La Turquie d’Erdogan se comporte désormais à l’instar de ses ancêtres barbaresques, en monnayant la vie de milliers de réfugiés
En ouvrant les vannes de son pipeline migratoire, Erdogan rend ainsi caduc le pacte conclu en 2016 avec Bruxelles, aux termes duquel le gouvernement turc s’était engagé, contre 6 milliards d’euros, à lutter contre les franchissements illégaux. «État pirate en Méditerranée orientale», selon le communiqué de la présidence chypriote, à la suite de l’envoi au large de Chypre en janvier 2020 de navires turcs de forage gaziers, la Turquie d’Erdogan se comporte désormais à l’instar de ses ancêtres barbaresques, en monnayant la vie de milliers de réfugiés. Pour avoir subi les conséquences électorales de son accueil de plus d’un million de demandeurs d’asile en 2015-2016, la chancelière allemande ne s’y est pas trompée cette fois-ci: «Il est inacceptable qu’Ankara fasse pression sur l’Europe sur le dos des réfugiés».

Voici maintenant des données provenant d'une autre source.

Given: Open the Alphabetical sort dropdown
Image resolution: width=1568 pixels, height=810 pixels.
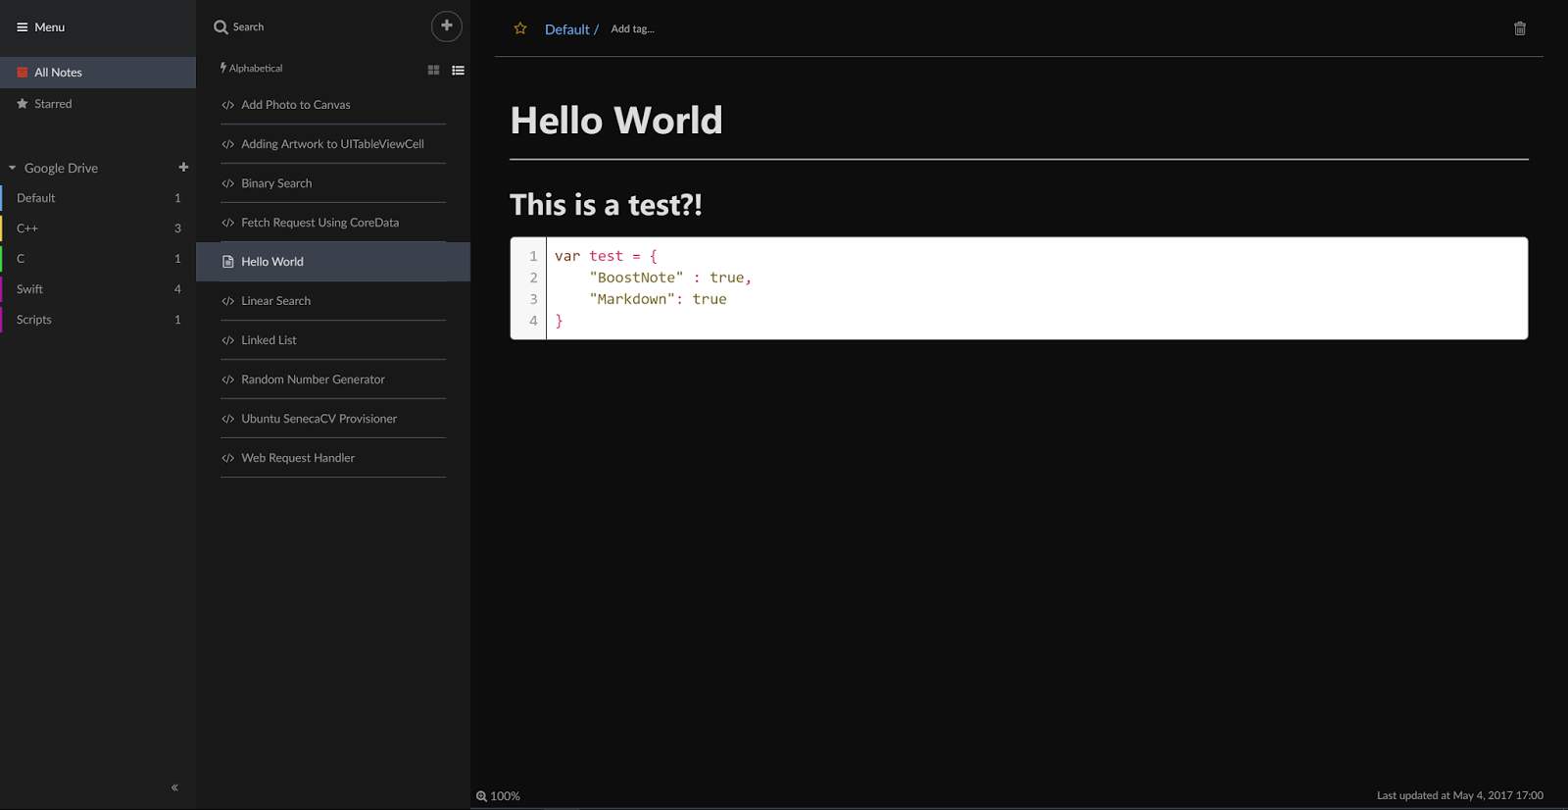Looking at the screenshot, I should 252,69.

Si grave soit-elle pour la sécurité et la paix civile en Europe, notamment en Grèce et en Bulgarie, l’ouverture des frontières turco-grecques est une manœuvre bien moins périlleuse que l’objectif à peine dissimulé d’Erdogan: entraîner l’Europe dans un conflit armé direct avec l’axe russo-syrien. Car, tel est finalement le dessein tactique mais aussi stratégique d’Erdogan. Et ce en dépit de son rapprochement conjoncturel avec la Russie, notamment en lui achetant en 2019 des missiles antiaériens S-400, au grand dam de son allié historique américain ainsi que de l’OTAN dont la Turquie est membre depuis 1952. Ce faisant, Erdogan avait franchi le Rubicon: la Turquie a été exclue du programme d’acquisition et de fabrication des avions furtifs F -35 ; et le Congrès et le Sénat américain ont passé une résolution qualifiant de génocide le massacre des Arméniens de Turquie en 1915. En réplique, Erdogan a menacé de fermer l’accès des Américains aux bases de l’OTAN localisées à Incirlink et Kürecik, ce qui a poussé les États-Unis à explorer leur transfert en Grèce ou même en Arabie Saoudite.